「無料の更新手続き」という言葉に隠された恐ろしい罠
「以前の無料期間が終了するので、無料のまま更新するための確認書です」 「簡単な確認のサインと社判を押して返送するだけで、料金は一切かかりません」
このような甘い言葉で電話があり、届いた書類に言われるがまま押印して返送してしまった……。経営者や採用担当者の方から、こうした相談が後を絶ちません。悪質な求人広告業者や無料求人商法を行う事業者は、あの手この手で警戒心を解き、無料更新確認書と称する巧妙な書面にハンコを押させようとします。
しかし、その書面の実態は、無料期間の延長ではなく、高額な有料プランへの自動更新や、途中解約を不当に制限する違約金規定が巧妙に隠された「有料の申込書」であることがほとんどです。手元に控えがないまま書類を返送してしまい、数日後に高額な請求書が届いて青ざめるという被害が急増しています。
届いた書面が「有料契約」に変貌する手口
なぜ、「無料」と聞いていたはずなのに、後になって高額な請求が発生してしまうのでしょうか。そこには悪質業者が仕組む典型的な手口が存在します。事業者が騙されてしまう背景には、以下のような巧妙なカラクリがあります。
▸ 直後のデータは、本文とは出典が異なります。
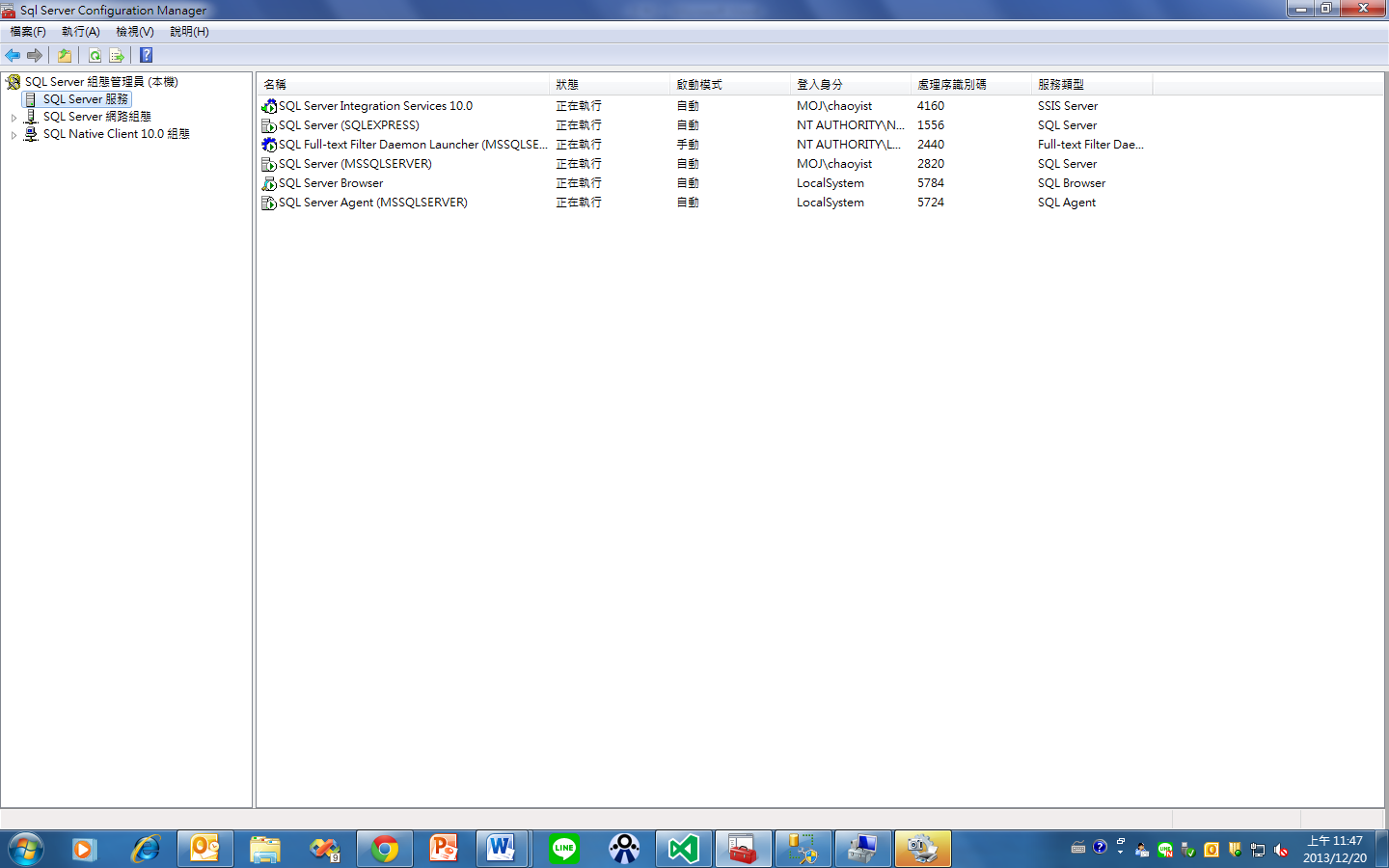
Task: Open Google Chrome from the taskbar
Action: (384, 849)
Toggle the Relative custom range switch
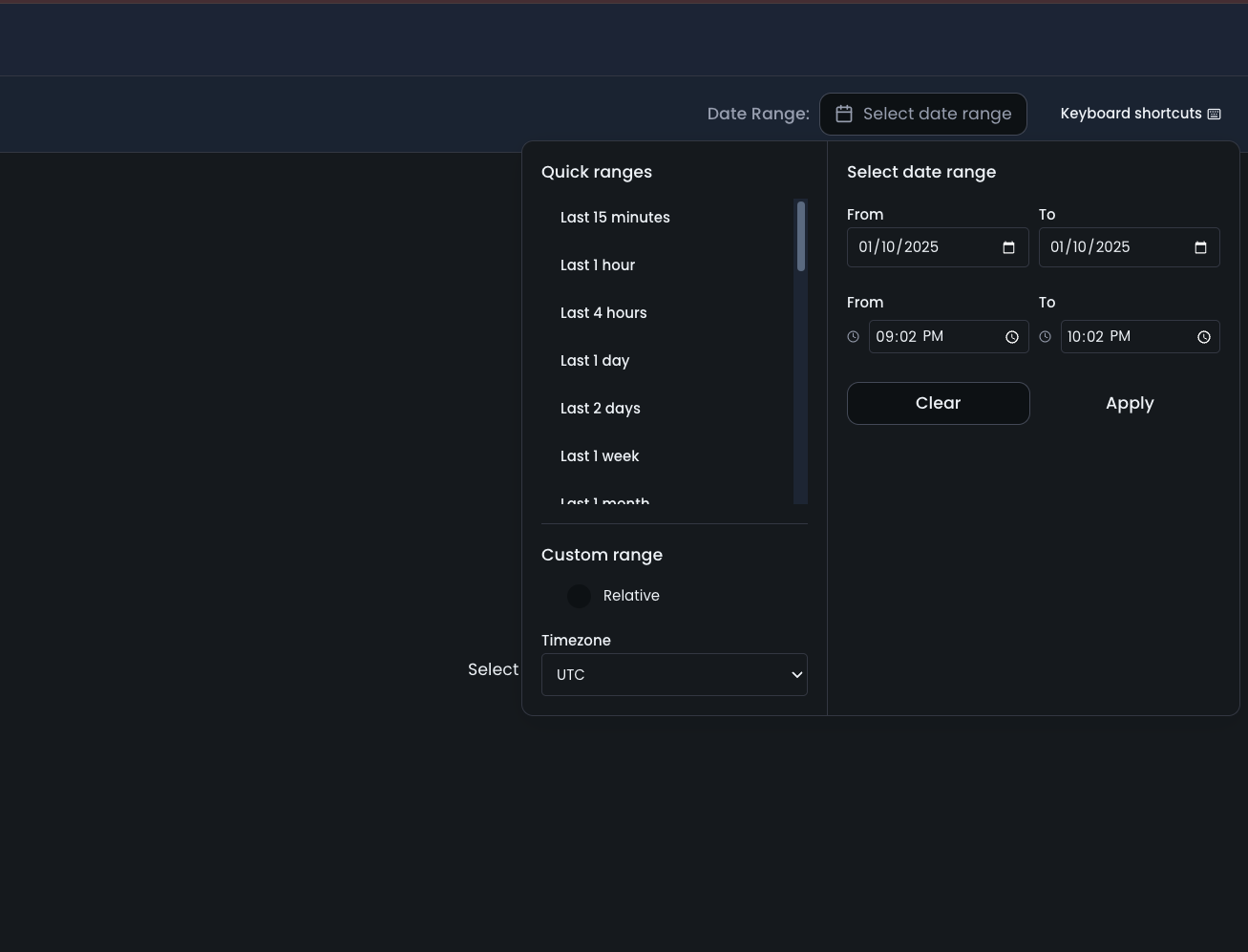 [x=580, y=596]
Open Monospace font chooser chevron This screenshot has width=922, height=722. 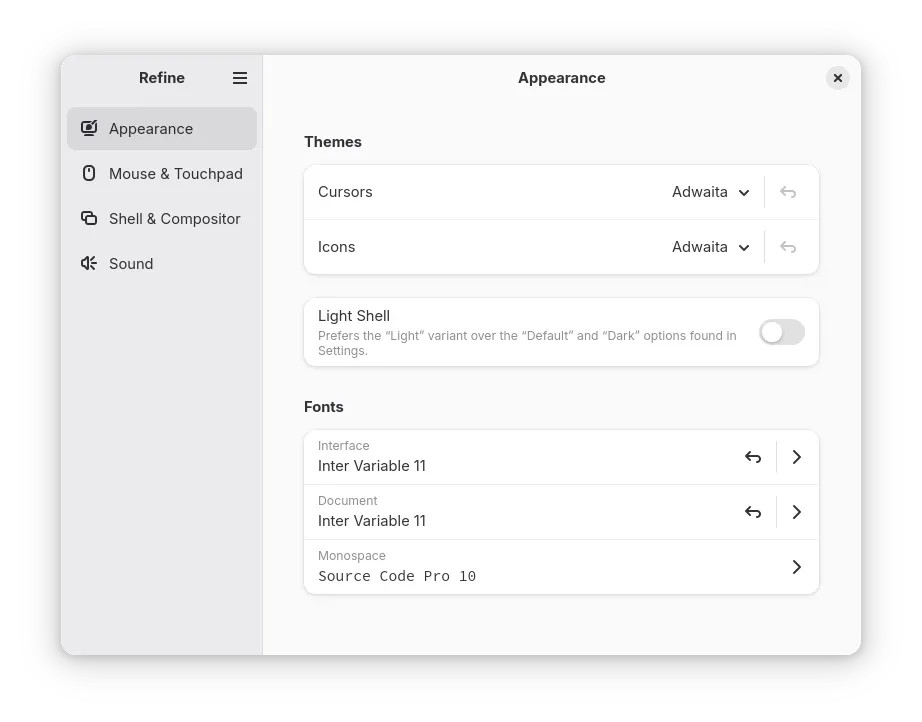pyautogui.click(x=797, y=567)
- 電話口では「無料」を強調し、契約書の不利な条項について一切説明しない
- 送られてくる書面の表面には「確認書」「継続手続」とだけ大きく記載し、有料への切り替わりを視覚的に分かりにくくする
- 小さな文字(マイクロ文字や裏面約款)に「1年間の自動更新」「解約時は残期間分全額一括払い」といった高額なペナルティ条項を仕込んでいる
このような手口で締結させられた書面は、一見すると有効な契約に見えるため、経営者は「自分がハンコを押してしまったから支払うしかない」と諦めがちです。しかし、法律上、事業者を欺くような説明不足や錯誤(勘違い)を誘発して締結させた契約は、その効力を争う余地が十分にあります。
「ハンコを押してしまった」後に取るべき初動対応
もし、無料更新のつもりでトラブルの書面に署名・捺印し、高額な請求や督促の電話に悩んでいるのであれば、パニックにならずに冷静かつ迅速な対応が求められます。事業者が直ちに行うべきステップは以下の通りです。
書面と通話記録の保全
まず、相手から送られてきた書面の控え、封筒、そしてもし残っていれば着信履歴やボイスレコーディングなどの証拠をすべて確保してください。「無料だと言われた」というやり取りの事実が、後の交渉において強力な武器になります。
業者からの電話には安易に約束しない
「払わないと法的措置をとる」「弁護士に引き継ぐ」などと威圧的な電話がかかってくることがありますが、その場で口頭の和解や支払い約束をしてはいけません。「確認中です」「事実関係を精査しています」とだけ答え、安易に債務を認める発言をしないことが鉄則です。
弁護士などの専門家に相談する
事業間取引であっても、不実告知や公序良俗違反、消費者契約法の趣旨に照らした不当条項など、法的アプローチから請求を無効化できる可能性は十分にあります。自社だけで対応せず、求人広告トラブルに強い弁護士に早期に介入を依頼することで、悪質な督促をストップさせることが可能です。
「無料更新確認書」の罠に気づいたら、泣き寝入りして支払う前に、まずは専門家への相談を検討してください。正しい法的知識と毅然とした対応こそが、不当な請求から会社を守る唯一の盾となります。